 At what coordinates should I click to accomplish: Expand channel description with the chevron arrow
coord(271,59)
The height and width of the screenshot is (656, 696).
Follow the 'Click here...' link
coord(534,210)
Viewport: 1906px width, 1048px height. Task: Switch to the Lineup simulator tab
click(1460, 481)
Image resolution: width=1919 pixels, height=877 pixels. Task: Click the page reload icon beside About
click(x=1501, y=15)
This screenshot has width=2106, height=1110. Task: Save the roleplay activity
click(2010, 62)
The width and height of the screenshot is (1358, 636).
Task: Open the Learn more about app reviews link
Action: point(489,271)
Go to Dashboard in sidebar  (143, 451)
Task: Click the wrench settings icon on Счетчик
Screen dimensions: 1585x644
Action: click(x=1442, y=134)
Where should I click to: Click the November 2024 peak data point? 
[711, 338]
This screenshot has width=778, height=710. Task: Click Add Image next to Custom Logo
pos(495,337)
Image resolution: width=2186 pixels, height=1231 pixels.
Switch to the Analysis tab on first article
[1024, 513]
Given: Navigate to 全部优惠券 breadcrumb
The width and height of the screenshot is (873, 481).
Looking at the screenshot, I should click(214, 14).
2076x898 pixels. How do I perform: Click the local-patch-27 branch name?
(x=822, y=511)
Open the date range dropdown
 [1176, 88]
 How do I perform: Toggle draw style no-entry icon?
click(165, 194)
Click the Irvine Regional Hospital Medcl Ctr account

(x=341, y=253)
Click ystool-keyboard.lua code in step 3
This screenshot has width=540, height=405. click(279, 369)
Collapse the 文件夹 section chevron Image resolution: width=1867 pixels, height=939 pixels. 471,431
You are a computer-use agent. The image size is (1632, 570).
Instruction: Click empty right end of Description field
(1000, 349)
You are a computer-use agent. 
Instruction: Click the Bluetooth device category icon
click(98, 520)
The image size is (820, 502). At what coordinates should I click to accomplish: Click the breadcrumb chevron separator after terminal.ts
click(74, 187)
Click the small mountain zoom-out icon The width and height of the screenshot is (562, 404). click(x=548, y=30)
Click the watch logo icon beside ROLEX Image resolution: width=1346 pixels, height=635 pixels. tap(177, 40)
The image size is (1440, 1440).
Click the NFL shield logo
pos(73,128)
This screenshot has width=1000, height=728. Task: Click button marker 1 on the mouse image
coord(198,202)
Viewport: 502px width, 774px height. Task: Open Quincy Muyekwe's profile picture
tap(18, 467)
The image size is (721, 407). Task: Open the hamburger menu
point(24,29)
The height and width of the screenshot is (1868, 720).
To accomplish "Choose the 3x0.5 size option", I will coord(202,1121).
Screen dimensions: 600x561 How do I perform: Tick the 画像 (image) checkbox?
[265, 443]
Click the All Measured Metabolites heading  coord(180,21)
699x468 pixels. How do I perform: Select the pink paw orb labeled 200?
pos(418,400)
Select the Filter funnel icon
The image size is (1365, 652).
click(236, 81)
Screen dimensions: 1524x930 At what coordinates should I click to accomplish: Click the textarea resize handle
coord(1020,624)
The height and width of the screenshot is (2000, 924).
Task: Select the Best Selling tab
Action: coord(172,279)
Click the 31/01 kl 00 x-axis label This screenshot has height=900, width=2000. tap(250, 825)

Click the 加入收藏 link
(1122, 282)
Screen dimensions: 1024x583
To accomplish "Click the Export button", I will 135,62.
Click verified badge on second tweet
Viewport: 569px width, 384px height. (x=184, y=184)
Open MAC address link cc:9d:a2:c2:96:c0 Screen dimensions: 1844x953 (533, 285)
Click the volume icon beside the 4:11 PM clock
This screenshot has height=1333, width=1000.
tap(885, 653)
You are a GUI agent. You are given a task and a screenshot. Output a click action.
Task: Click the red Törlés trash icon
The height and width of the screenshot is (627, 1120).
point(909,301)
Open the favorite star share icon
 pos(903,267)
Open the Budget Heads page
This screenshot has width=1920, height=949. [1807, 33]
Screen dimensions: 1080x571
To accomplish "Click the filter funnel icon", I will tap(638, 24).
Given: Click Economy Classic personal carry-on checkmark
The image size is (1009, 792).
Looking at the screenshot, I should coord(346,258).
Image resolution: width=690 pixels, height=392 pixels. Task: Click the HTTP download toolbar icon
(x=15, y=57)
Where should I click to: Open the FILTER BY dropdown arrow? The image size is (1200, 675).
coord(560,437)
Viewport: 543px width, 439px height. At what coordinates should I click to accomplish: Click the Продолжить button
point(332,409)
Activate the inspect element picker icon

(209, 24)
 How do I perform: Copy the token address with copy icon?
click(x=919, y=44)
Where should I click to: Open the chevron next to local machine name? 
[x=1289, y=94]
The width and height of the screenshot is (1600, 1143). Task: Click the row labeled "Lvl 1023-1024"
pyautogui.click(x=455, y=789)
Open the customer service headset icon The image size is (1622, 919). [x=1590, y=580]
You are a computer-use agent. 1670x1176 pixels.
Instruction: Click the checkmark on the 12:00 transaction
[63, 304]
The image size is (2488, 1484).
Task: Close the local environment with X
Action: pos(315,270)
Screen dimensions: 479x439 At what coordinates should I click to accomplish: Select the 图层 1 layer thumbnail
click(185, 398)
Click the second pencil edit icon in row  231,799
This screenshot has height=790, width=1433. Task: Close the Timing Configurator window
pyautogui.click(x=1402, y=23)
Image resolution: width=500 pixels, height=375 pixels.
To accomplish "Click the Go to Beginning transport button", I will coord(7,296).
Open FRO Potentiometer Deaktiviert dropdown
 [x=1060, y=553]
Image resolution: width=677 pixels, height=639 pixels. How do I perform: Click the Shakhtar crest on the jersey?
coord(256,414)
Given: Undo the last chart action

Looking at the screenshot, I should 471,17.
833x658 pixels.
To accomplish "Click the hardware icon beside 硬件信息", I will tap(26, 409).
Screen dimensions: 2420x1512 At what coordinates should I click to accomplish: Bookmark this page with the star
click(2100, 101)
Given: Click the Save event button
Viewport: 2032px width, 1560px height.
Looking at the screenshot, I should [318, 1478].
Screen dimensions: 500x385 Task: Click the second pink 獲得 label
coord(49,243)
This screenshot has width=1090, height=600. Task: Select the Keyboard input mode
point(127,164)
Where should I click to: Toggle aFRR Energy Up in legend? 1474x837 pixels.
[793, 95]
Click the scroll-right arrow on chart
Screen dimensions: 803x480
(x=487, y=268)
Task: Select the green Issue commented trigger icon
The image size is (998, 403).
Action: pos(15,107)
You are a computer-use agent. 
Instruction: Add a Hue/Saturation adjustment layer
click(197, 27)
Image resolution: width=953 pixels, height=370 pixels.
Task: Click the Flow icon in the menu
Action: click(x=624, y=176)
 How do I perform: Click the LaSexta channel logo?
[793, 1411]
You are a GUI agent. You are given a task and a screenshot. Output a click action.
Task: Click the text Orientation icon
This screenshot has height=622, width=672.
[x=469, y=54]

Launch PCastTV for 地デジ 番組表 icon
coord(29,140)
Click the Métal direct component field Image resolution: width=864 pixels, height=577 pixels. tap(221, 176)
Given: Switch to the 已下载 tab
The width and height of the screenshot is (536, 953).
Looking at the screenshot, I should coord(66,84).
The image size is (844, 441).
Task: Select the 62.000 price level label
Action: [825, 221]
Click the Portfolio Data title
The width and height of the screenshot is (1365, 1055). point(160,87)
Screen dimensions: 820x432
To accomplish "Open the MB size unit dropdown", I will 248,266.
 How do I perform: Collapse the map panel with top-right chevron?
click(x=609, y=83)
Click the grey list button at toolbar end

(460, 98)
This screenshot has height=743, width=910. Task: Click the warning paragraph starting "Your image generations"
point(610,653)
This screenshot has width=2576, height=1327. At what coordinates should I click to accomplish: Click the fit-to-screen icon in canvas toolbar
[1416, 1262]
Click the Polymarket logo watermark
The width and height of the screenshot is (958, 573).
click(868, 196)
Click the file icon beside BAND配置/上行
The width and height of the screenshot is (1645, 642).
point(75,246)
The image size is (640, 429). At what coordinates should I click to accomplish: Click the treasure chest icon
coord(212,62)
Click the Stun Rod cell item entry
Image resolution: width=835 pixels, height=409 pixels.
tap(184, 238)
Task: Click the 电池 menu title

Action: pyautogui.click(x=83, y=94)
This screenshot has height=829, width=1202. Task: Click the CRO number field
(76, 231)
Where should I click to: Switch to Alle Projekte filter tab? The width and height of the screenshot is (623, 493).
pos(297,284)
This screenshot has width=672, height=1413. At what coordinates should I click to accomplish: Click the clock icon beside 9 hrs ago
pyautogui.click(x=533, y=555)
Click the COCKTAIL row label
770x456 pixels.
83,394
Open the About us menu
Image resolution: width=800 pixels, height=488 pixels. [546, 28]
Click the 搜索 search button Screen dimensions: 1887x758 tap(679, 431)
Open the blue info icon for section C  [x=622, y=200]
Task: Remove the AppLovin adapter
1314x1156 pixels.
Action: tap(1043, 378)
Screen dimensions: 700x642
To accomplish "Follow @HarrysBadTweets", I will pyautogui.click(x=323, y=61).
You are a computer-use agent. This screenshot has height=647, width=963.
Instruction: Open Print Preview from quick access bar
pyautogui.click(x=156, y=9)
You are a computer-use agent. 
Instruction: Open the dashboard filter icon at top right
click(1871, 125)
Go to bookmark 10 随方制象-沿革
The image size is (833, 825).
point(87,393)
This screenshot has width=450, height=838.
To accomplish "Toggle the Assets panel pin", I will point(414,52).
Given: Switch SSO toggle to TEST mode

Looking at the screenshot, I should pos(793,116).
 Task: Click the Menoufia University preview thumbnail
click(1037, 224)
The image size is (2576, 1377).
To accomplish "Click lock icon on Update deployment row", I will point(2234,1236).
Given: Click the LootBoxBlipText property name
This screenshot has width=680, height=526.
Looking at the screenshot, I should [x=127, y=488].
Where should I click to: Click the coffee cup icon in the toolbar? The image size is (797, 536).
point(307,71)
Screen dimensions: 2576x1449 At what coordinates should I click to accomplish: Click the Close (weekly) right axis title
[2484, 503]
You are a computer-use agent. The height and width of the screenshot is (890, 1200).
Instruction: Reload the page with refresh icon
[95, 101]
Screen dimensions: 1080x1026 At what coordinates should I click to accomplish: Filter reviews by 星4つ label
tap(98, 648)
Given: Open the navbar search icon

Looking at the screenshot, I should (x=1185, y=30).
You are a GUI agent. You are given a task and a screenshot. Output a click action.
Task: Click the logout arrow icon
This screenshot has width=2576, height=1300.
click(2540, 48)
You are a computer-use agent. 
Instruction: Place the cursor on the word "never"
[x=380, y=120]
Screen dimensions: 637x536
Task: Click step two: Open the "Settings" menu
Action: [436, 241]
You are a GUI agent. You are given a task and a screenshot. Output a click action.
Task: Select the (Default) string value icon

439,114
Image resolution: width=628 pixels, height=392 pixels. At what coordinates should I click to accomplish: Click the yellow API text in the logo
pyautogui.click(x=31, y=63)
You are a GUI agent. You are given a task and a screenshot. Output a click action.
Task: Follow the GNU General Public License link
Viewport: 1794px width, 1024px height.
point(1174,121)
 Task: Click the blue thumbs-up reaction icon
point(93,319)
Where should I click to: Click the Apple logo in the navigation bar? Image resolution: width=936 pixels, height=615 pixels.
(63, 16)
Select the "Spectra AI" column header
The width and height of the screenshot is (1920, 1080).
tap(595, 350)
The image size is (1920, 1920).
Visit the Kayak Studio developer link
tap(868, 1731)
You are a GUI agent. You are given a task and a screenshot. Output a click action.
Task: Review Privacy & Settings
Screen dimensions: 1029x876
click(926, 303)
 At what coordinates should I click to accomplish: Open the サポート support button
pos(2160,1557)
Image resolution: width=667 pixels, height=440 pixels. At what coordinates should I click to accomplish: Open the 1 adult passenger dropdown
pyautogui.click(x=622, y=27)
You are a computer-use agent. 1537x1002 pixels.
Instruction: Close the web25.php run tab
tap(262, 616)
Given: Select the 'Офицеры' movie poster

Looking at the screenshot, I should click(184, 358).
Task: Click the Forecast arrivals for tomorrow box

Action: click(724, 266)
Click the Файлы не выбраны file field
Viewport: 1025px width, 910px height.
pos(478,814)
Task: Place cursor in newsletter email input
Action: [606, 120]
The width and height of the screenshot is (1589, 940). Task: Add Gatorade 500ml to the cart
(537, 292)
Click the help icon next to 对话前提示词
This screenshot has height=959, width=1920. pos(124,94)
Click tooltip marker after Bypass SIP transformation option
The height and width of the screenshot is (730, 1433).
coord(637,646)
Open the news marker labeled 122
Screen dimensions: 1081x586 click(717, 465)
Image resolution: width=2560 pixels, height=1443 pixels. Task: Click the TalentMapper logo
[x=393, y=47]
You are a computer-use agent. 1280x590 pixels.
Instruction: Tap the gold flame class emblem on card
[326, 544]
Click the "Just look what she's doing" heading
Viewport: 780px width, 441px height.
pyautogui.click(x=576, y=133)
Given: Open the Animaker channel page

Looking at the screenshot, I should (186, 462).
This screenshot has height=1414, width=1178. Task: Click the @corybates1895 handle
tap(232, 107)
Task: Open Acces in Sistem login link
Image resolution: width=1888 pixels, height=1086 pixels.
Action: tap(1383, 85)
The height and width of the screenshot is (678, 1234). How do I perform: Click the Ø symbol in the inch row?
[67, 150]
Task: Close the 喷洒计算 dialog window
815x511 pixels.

====================

## Exercise description
Gather every line of the entries above that contains the word "Where", treating uppercase and lowercase as distinct, and copy each such line.

## Solution to the exercise
Where should I click to: Click the November 2024 peak data point? 
Where should I click to: Open the FILTER BY dropdown arrow? The image size is (1200, 675).
Where should I click to: Open the chevron next to local machine name? 
Where should I click to: Toggle aFRR Energy Up in legend? 1474x837 pixels.
Where should I click to: Switch to Alle Projekte filter tab? The width and height of the screenshot is (623, 493).
Where should I click to: Click the coffee cup icon in the toolbar? The image size is (797, 536).
Where should I click to: Click the Apple logo in the navigation bar? Image resolution: width=936 pixels, height=615 pixels.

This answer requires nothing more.